_Required work_.
Retype, word for word, every line starting at the line with "The height and" and ending with the final line of the entries; skip the pictures.

_Data records_.
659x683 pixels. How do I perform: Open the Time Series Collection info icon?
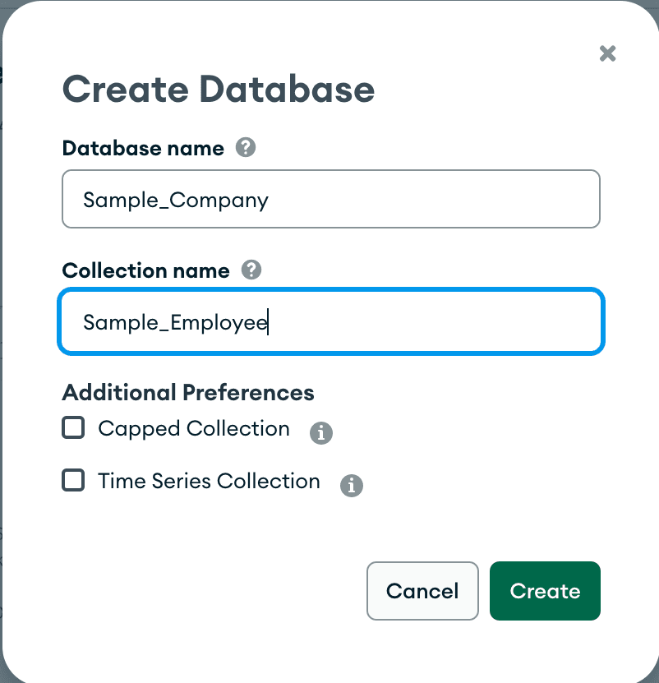(x=352, y=485)
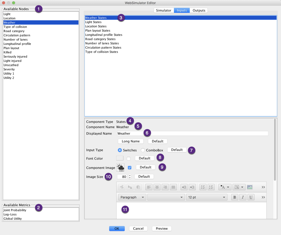Viewport: 281px width, 235px height.
Task: Apply center alignment to text
Action: (x=157, y=187)
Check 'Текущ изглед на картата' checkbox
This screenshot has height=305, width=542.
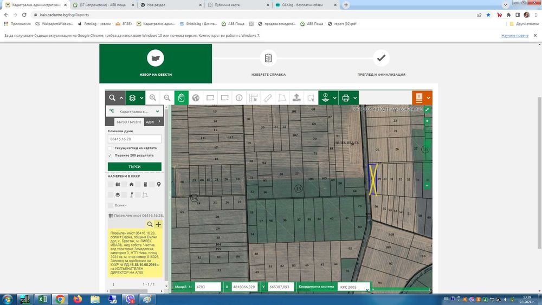tap(110, 148)
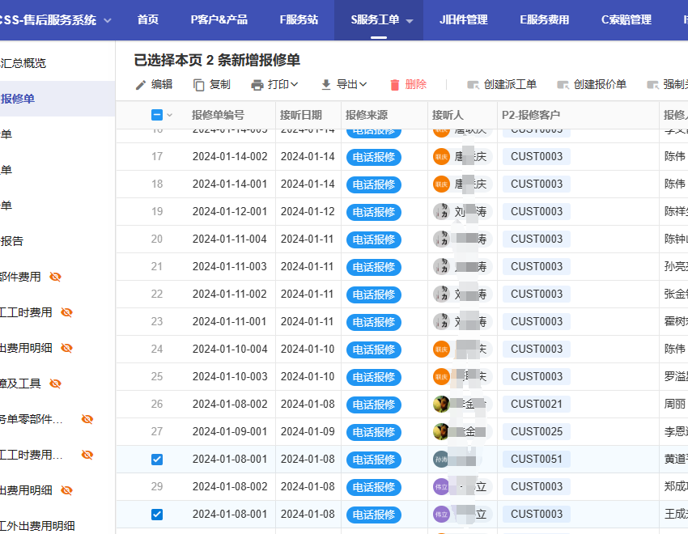This screenshot has width=688, height=534.
Task: Open the S服务工单 menu dropdown arrow
Action: point(410,20)
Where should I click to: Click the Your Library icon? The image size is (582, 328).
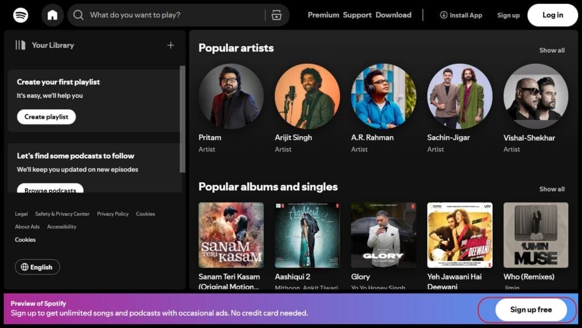(x=20, y=45)
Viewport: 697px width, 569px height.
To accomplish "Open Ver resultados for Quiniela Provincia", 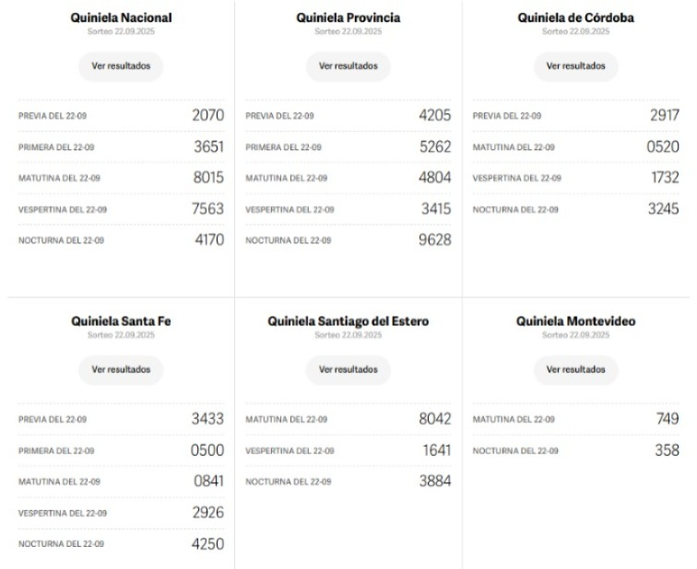I will [x=348, y=66].

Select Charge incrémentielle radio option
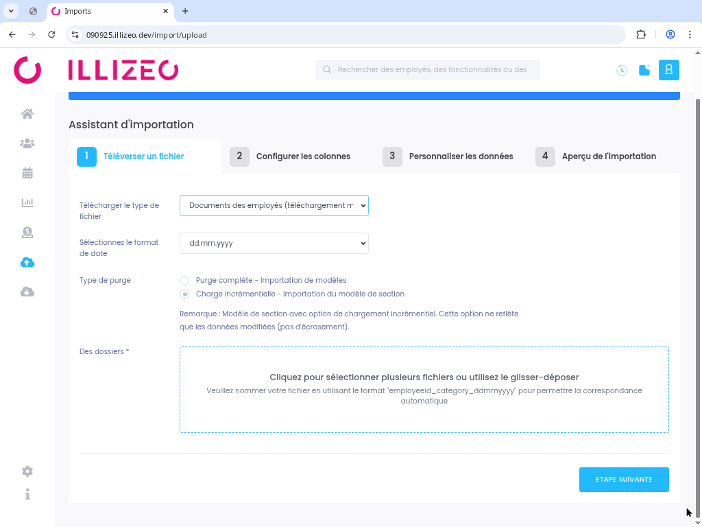(x=184, y=294)
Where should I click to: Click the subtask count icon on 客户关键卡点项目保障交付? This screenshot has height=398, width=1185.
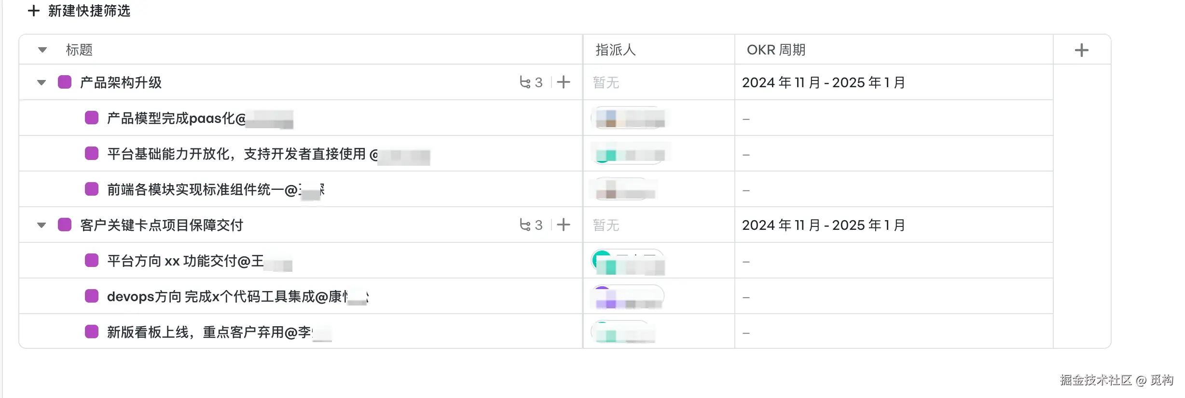[531, 225]
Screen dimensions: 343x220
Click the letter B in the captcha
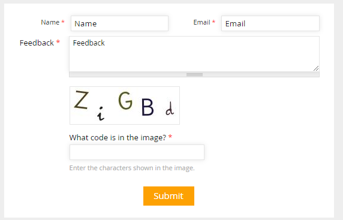click(148, 107)
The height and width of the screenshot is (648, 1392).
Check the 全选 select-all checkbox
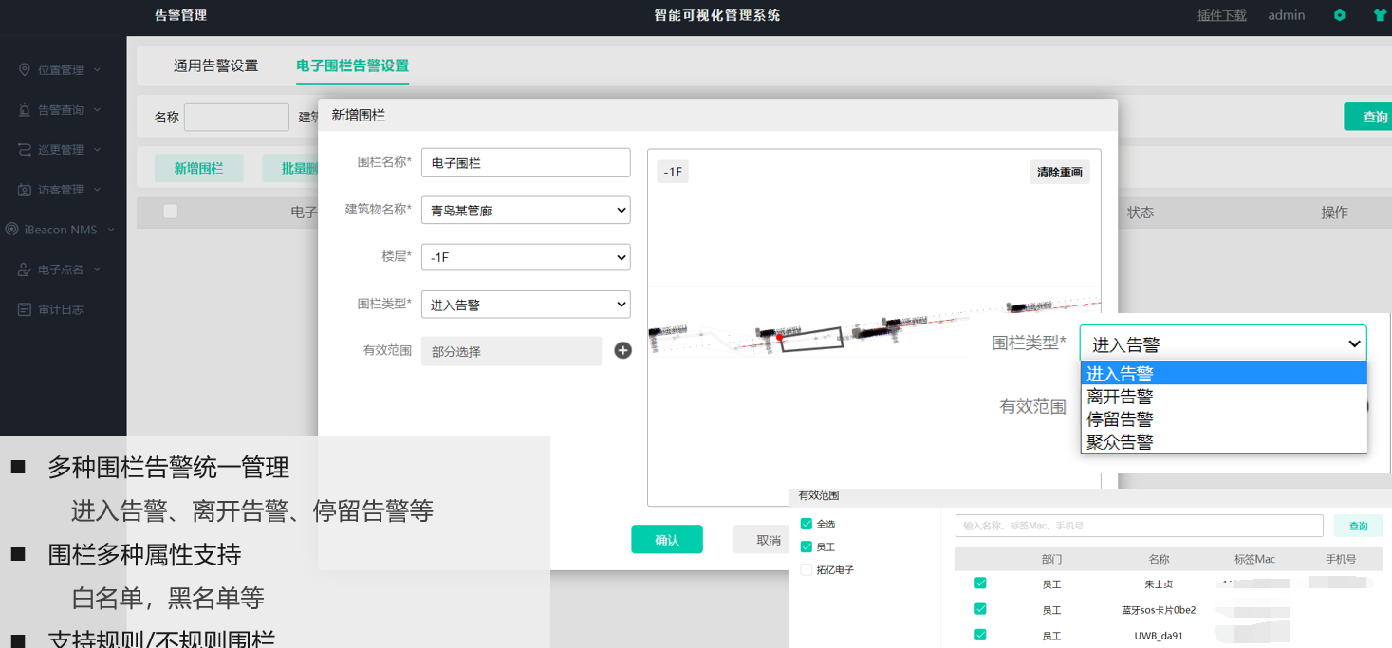click(x=806, y=523)
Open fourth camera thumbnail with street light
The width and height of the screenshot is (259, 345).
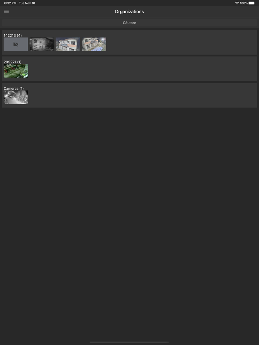click(94, 44)
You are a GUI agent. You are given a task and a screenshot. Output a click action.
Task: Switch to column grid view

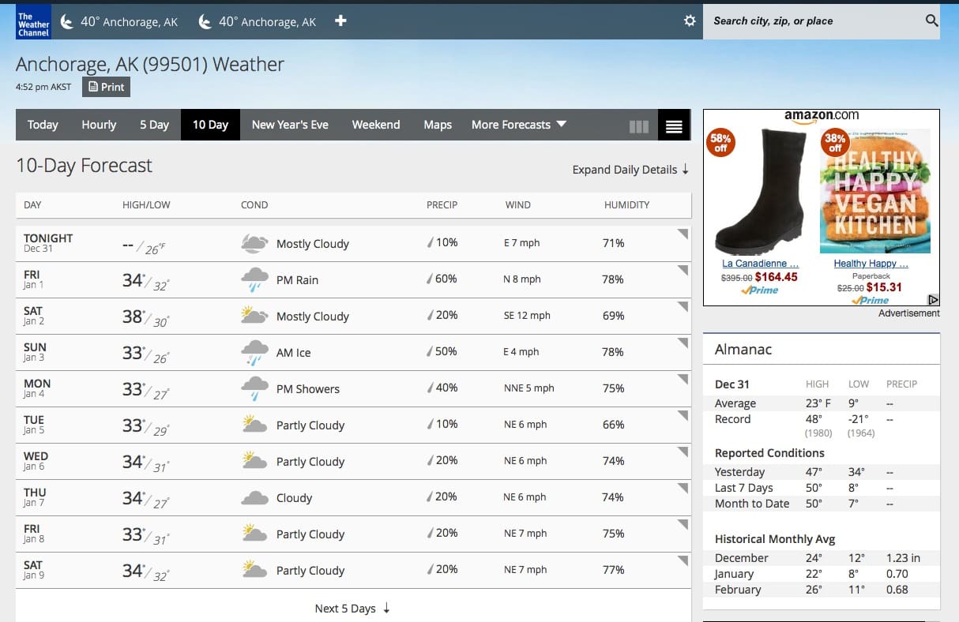pyautogui.click(x=639, y=126)
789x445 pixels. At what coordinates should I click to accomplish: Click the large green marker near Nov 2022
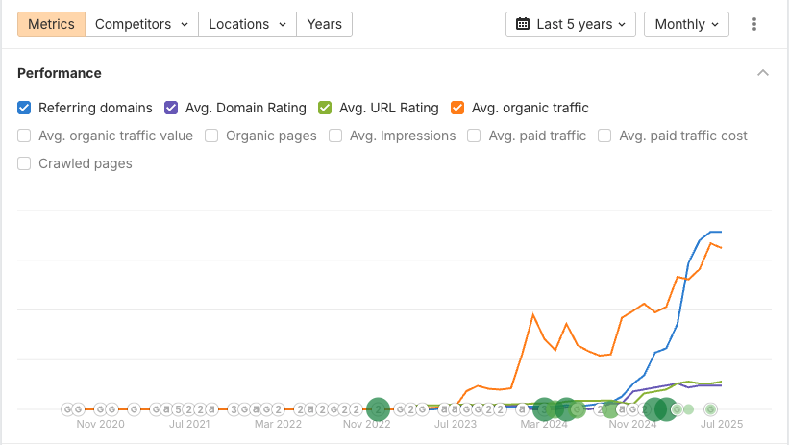pyautogui.click(x=378, y=409)
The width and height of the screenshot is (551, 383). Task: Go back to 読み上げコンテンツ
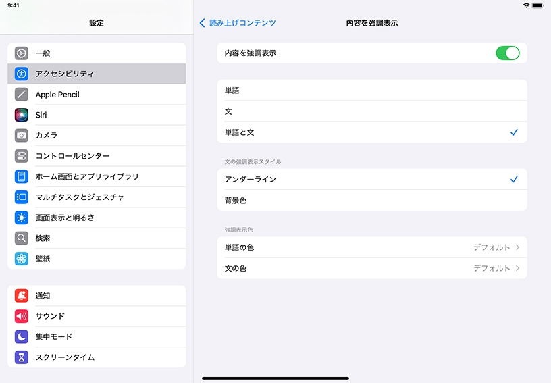coord(238,23)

_Written response_.
The height and width of the screenshot is (648, 1392).
Check the 全选 select-all checkbox
click(x=806, y=523)
Open fourth camera thumbnail with street light
The width and height of the screenshot is (259, 345).
click(94, 44)
You are a GUI agent. You are given a task and a screenshot. Output a click action.
Task: Switch to column grid view

pyautogui.click(x=639, y=126)
789x445 pixels. At what coordinates should I click to accomplish: Click the large green marker near Nov 2022
pyautogui.click(x=378, y=409)
The width and height of the screenshot is (551, 383). Task: Go back to 読み上げコンテンツ
coord(238,23)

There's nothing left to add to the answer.